Ph.D Thesis

Ph.D StudentBen-Zaken Zilberstei Chaya
SubjectSpotting Regulatory Elements by Micro-Arrays
DepartmentDepartment of Computer Science
Supervisor ASSOCIATE PROF. Zohar Yakhini


Comparing the human and mouse genomes proves that the vast majority of genes are almost identical between the two organisms. Much of the differences between human and mouse most likely stem from variations in the gene regulatory networks, that determine the expression levels of genes.

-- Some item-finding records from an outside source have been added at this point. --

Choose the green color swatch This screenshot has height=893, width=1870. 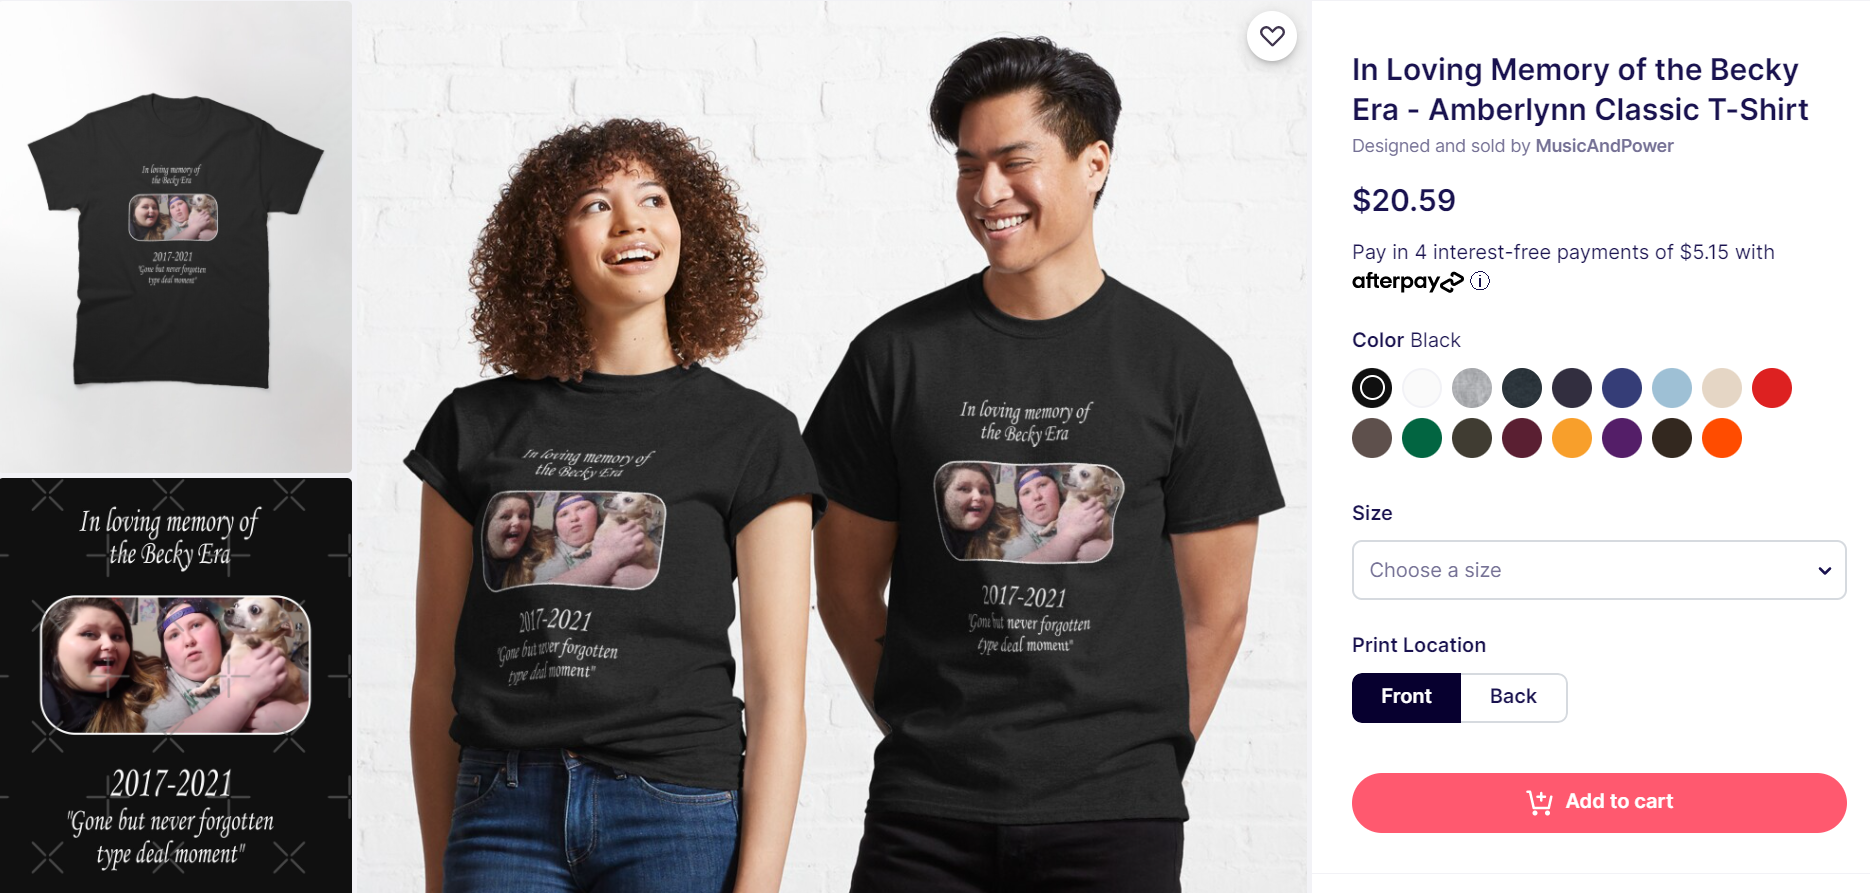tap(1422, 438)
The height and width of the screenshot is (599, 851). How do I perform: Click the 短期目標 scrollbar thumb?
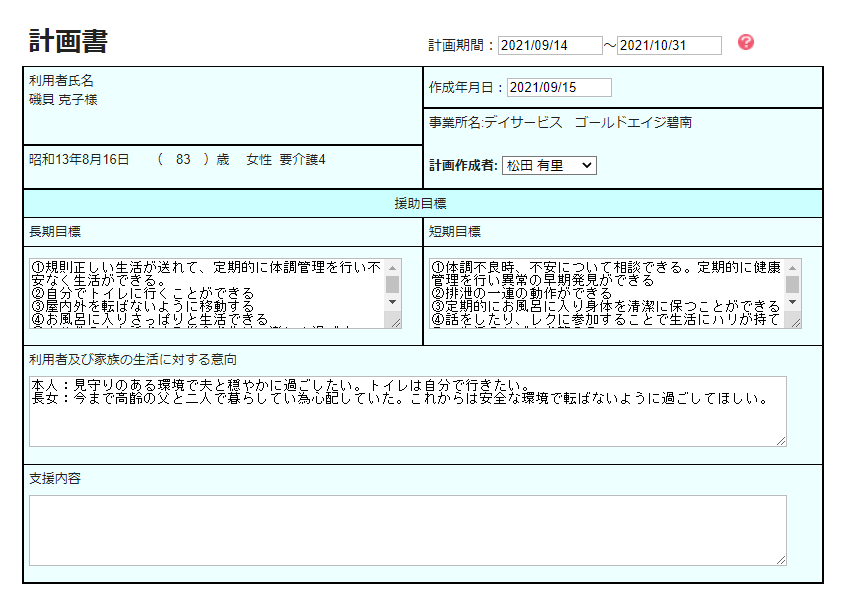pyautogui.click(x=793, y=283)
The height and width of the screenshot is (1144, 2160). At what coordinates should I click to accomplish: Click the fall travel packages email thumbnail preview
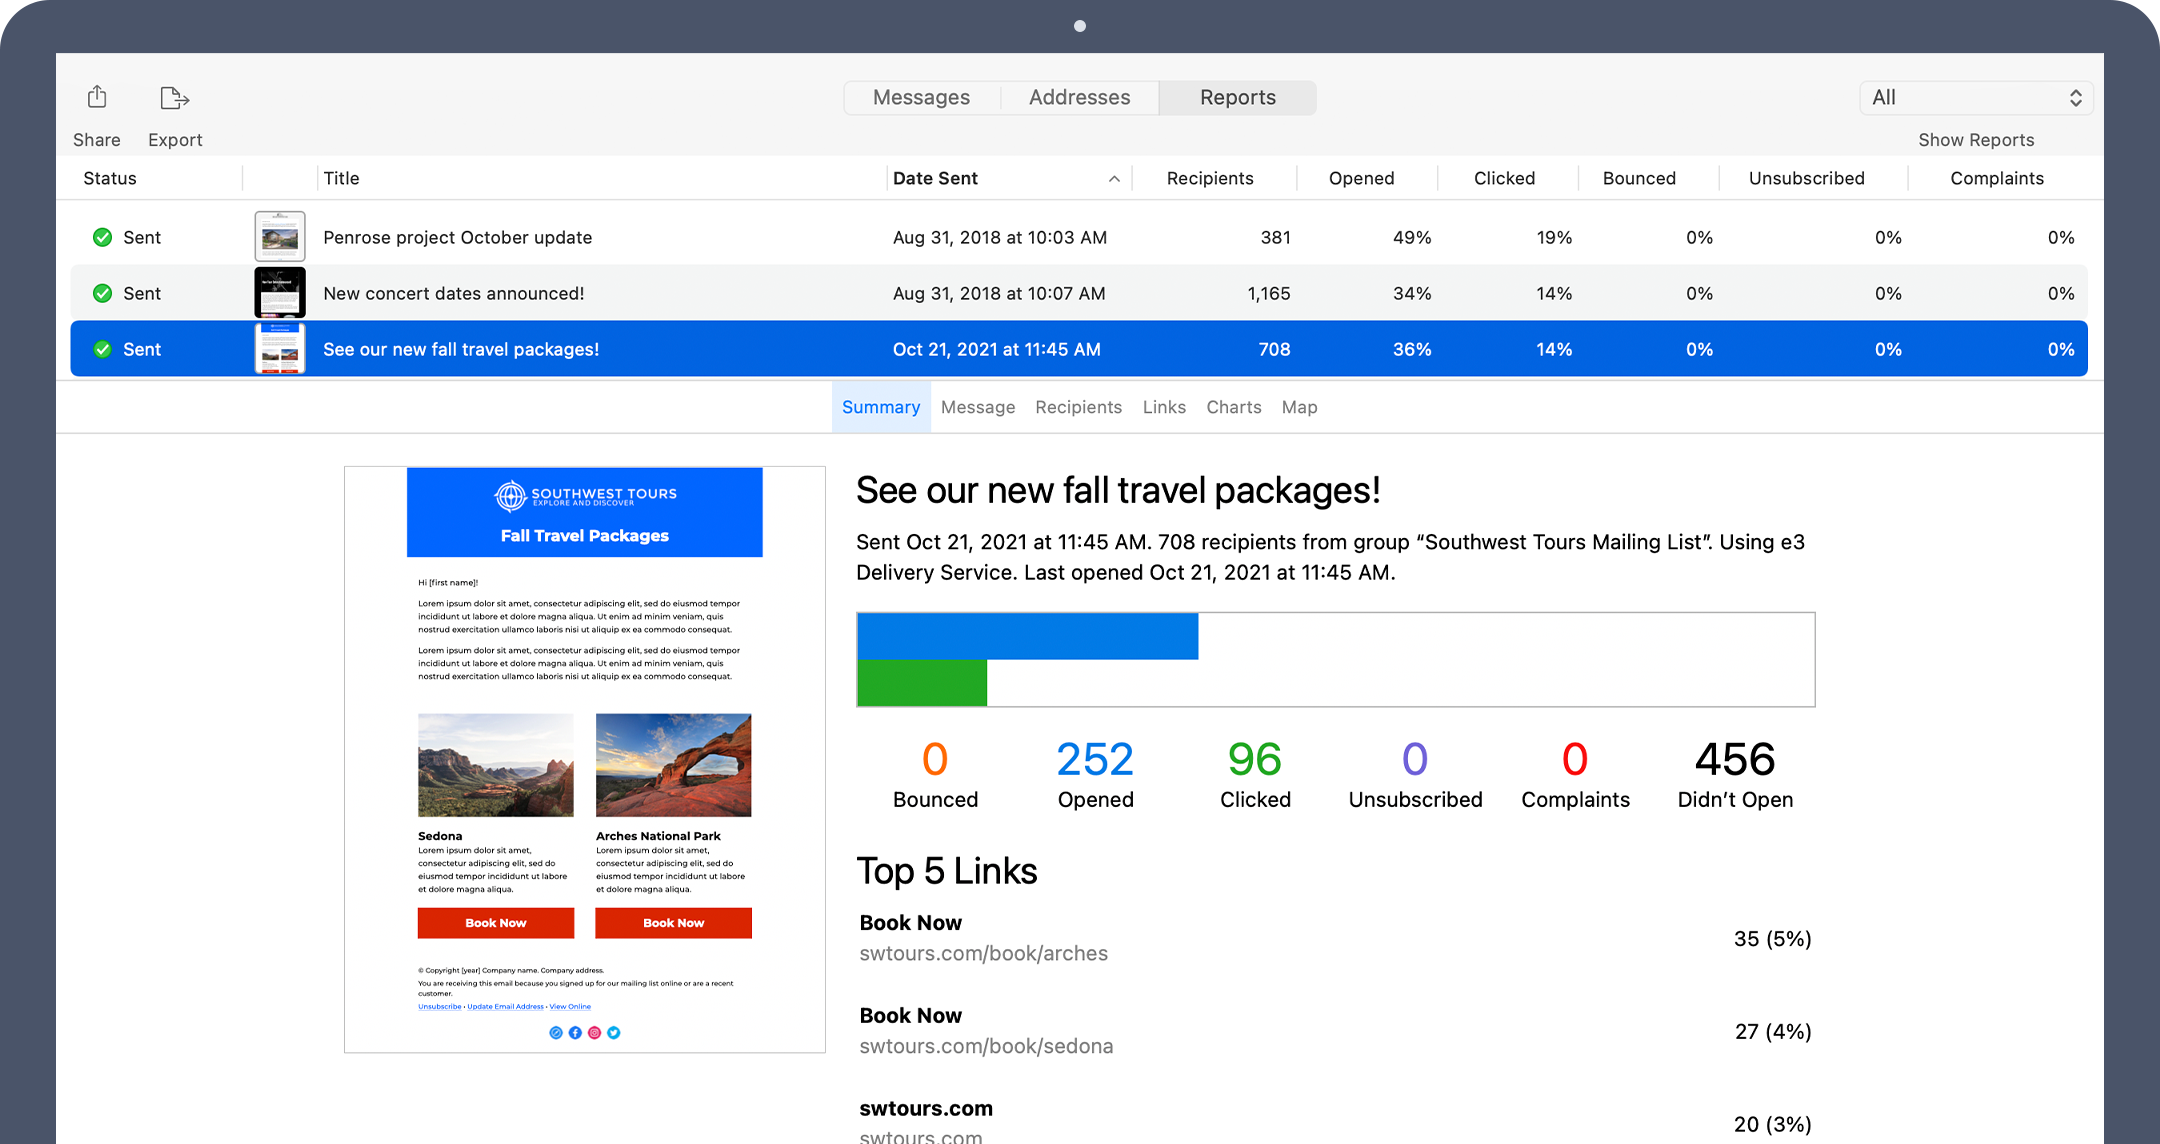pyautogui.click(x=279, y=348)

To date, despite the tremendous success of genome sequencing efforts and the numerous complete genome sequences available, their regulatory networks remain mostly unknown.  The first step towards elucidating the regulatory networks, is to identify the individual regulatory elements composing them. In this thesis we developed two programs, aimed to decipher some of these individual elements.

The program RIMPairFinder, is a data mining tool for discovering phrases

composed of pairs of cis-regulatory motifs and logical operations between them. These phrases reflect the joint activity of corresponding regulatory factors that control gene expression at a cell condition of interest. The first factor is a transcription factor protein, binding to the promoters. The second is a protein influencing mRNA stability, binding to the 3'UTRs.

At the core of  RIMPairFinder is an efficient algorithm that allows the statistical evaluation of a large number of pair-phrases. The efficiency of that algorithm relies on a branch and bound method, based on pruning the search space of phrases, without any loss of output optimality.

MicroRNAs (miRNAs) are short RNA sequences that can bind to target mRNAs and change their expression levels by redirecting their stabilities and marking them for cleavage.  MiRNAs  are believed to control expression under various conditions, such as stress and stimuli, as well as in specific tissue types. The second program we developed, MiRNAXpress, is a high throughput approach for associating between microRNAs and conditions in which they act, using novel statistical and algorithmic techniques. MiRNAXpress  comprises two main modules that work in tandem to compute the desired output.  The first is an efficient target prediction engine that predicts mRNA targets of query microRNAs. The second module, statistically associates between microRNAs and their potential conditions of activities.

The first module is the computationally intensive part of the work done by miRNAXpress, and therefore an efficient algorithm for this portion facilitates the entire process.  Thus, the target prediction engine is based on an efficient approximate hybridization search algorithm whose efficiency is the result of utilizing the sparsity of the search space without sacrificing the optimality of the results.